Algorithm functioning

This section describes the details of the algorithm functionality.

Pre-processing

Various options are available for pre-processing. These are described below

Clipping detection and interpolation

Whenever a measured property exceeds a sensor’s sensitivity range, or when digitising an analog signal, clipping can occur. Clipping in this case means the peaks are flattened off because the signal continues outside the boundaries of the sensor you’re using:

_images/clipping.jpg

Clipping functions by detecting (almost) flat parts of the signal near its maximum, preceded and followed by a steep angle on both ends.

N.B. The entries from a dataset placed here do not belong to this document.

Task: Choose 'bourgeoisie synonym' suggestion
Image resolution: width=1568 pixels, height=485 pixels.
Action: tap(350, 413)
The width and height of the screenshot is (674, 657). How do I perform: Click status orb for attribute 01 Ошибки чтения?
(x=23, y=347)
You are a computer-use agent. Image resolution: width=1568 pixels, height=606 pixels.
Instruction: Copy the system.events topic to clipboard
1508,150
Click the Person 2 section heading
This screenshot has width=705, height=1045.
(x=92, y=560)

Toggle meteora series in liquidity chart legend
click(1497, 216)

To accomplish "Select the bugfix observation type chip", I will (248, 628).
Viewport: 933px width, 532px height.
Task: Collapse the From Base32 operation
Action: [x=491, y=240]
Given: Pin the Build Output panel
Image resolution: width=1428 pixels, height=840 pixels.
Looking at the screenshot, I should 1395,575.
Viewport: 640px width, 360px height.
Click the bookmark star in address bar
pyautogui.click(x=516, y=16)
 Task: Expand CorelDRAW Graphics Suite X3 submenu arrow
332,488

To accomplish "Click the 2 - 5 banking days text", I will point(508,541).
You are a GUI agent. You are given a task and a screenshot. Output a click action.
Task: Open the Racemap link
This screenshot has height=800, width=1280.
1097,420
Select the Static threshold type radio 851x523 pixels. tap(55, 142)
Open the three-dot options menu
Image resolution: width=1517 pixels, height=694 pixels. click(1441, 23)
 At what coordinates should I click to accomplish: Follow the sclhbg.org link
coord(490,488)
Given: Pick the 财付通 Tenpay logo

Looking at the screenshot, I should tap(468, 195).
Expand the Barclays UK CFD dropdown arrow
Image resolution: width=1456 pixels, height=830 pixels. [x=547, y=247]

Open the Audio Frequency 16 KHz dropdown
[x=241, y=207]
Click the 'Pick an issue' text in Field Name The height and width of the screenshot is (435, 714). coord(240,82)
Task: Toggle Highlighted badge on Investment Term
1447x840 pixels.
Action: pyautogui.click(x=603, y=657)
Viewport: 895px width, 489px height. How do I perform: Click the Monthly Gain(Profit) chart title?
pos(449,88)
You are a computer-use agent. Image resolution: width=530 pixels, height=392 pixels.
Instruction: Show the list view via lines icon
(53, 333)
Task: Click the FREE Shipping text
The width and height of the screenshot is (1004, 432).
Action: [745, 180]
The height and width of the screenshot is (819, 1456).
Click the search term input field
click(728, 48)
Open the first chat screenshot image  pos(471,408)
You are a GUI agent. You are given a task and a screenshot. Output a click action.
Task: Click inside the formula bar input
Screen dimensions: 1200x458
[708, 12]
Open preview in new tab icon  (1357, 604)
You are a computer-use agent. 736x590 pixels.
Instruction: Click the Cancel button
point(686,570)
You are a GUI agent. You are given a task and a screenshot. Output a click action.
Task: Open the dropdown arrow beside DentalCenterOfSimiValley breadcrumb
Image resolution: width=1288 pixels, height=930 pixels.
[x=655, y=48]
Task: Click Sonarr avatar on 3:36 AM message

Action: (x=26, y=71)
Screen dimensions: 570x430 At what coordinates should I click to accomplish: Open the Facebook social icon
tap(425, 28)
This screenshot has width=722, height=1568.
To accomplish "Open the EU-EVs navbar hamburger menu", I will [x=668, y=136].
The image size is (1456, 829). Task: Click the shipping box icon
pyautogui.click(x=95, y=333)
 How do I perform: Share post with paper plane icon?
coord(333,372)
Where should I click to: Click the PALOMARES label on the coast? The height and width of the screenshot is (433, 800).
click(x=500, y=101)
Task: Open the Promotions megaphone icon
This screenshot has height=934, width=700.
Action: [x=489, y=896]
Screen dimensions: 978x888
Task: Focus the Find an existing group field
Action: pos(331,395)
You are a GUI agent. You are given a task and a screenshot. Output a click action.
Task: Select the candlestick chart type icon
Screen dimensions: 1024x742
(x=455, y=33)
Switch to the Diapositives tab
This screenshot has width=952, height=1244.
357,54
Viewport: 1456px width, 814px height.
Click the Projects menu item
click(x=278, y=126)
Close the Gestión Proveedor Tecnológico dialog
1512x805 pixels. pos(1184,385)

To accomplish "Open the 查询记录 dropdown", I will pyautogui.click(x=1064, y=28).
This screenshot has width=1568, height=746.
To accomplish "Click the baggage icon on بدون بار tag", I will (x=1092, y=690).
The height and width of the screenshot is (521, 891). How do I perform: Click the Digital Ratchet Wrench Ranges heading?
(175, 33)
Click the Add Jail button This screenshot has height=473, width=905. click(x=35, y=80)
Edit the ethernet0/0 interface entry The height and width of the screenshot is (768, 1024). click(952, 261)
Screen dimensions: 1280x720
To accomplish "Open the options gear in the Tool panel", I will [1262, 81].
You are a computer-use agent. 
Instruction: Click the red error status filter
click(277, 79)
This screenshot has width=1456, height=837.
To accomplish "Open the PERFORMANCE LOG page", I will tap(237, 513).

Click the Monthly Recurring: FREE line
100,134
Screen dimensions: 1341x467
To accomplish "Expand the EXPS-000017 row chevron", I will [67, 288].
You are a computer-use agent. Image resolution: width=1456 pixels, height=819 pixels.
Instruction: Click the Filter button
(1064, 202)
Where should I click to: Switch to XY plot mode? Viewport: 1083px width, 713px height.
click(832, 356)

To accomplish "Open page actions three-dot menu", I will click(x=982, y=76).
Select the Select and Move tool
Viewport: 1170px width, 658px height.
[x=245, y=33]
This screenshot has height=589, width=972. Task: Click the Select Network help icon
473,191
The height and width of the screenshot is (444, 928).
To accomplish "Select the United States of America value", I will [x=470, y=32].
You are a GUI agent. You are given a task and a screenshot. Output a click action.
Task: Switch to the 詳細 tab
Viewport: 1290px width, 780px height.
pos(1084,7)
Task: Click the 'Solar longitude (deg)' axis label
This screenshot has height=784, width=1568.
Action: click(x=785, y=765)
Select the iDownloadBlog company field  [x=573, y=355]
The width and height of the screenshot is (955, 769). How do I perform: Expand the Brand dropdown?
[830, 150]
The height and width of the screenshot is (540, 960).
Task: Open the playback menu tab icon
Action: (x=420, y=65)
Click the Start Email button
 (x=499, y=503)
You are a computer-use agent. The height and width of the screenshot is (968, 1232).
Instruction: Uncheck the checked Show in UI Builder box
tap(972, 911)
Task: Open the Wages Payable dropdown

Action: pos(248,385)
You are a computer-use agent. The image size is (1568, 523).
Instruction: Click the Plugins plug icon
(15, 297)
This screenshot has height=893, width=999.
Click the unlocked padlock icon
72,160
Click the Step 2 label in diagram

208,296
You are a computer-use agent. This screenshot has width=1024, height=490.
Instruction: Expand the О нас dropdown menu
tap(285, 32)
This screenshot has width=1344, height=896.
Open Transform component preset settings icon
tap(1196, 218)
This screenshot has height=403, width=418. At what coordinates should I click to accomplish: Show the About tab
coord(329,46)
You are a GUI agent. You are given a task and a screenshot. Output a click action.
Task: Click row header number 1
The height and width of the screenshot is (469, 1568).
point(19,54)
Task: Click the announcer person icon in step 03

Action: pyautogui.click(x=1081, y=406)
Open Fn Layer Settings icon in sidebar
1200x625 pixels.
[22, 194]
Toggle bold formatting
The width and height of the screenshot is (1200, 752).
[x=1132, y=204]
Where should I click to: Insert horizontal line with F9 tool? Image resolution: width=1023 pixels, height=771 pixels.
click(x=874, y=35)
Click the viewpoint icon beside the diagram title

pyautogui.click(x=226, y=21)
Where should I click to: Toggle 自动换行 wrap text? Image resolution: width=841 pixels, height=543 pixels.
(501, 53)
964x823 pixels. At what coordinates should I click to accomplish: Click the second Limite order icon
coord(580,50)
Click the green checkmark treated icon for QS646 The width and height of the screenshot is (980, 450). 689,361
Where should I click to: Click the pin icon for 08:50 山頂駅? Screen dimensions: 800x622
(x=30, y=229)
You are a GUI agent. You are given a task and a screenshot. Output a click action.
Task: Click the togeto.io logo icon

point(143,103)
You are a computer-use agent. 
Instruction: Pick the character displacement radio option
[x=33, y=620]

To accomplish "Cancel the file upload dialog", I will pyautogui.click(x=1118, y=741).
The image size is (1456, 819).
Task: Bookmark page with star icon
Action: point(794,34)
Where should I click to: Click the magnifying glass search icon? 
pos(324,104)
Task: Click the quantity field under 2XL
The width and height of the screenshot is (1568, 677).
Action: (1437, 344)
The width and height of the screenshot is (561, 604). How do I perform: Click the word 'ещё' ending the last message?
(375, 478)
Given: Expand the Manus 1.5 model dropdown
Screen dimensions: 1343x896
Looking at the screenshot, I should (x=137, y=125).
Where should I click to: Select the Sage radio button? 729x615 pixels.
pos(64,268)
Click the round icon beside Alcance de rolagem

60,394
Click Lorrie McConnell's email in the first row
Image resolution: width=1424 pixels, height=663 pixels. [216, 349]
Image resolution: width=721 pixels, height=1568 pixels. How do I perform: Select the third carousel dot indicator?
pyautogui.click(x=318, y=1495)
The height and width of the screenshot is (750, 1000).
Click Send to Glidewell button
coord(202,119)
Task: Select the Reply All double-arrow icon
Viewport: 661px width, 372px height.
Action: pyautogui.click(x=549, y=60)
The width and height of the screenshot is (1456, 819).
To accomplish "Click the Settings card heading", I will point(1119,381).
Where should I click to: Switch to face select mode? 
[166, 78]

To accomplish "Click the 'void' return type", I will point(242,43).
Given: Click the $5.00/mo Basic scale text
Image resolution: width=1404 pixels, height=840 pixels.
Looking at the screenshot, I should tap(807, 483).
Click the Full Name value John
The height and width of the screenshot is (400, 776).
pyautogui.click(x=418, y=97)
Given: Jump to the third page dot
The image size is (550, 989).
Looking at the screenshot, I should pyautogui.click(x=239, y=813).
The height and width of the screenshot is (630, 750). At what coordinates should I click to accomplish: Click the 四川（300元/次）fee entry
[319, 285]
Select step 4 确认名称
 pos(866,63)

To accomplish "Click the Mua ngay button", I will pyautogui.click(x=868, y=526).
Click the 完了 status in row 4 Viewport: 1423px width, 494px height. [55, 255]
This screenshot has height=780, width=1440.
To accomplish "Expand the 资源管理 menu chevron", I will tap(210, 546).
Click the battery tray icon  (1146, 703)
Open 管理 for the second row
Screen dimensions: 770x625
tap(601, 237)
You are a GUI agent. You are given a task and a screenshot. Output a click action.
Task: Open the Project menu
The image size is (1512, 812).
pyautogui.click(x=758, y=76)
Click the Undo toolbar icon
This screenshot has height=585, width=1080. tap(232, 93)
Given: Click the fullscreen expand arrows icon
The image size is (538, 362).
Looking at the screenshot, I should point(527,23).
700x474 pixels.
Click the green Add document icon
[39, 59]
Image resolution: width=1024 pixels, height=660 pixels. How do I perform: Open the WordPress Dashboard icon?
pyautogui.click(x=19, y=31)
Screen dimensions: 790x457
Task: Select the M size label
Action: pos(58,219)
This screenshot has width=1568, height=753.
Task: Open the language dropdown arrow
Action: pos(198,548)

The ‘missing’ signal peak is interpolated using a cubic spline, which takes into account 100ms of data on both ends of the clipping portion of the signal. The reconstructed R-peak is overlaid on the original signal and used for further analysis.

_images/clipping_correct_vertical.jpg

Peak enhancement

A peak enhancement function is available that attempts to normalise the amplitude, then increase R-peak amplitude relative to the rest of the signal. It only uses linear transformations, meaning absolute peak positions are not disturbed (in contrast to FIR filters). It runs a predefined number of iterations. Generally two iterations are sufficient. Be cautious not to over-iterate as this will start to suppress peaks of interest as well.

import heartpy as hp

enhanced = hp.enhance_peaks(data, iterations=2)
_images/peaknorm.jpeg

Butterworth filter

A Butterworth filter implementation is available to remove high frequency noise. Note that this will disturb the absolute peak positions slightly, influencing the output measures. However, in cases of heavy noise this is the only way useful information can be extracted from the signal.

import heartpy as hp

filtered = hp.butter_lowpass_filter(data, cutoff=5, sample_rate=100.0, order=3)
_images/butterworth.jpeg

Filtering is generally not recommended unless there is high noise present in the signal. An extreme example is displayed below:

_images/highnoise.png

Hampel Correction

The Hampel Correction functions as an extended version of a Hampel Filter, with a larger window size than the standard datapoint + 3 datapoints on each side (=7). The downside is that it (the current implementation at least) takes significant processing time since a window median and median absolute deviation needs to be computed for each datapoint.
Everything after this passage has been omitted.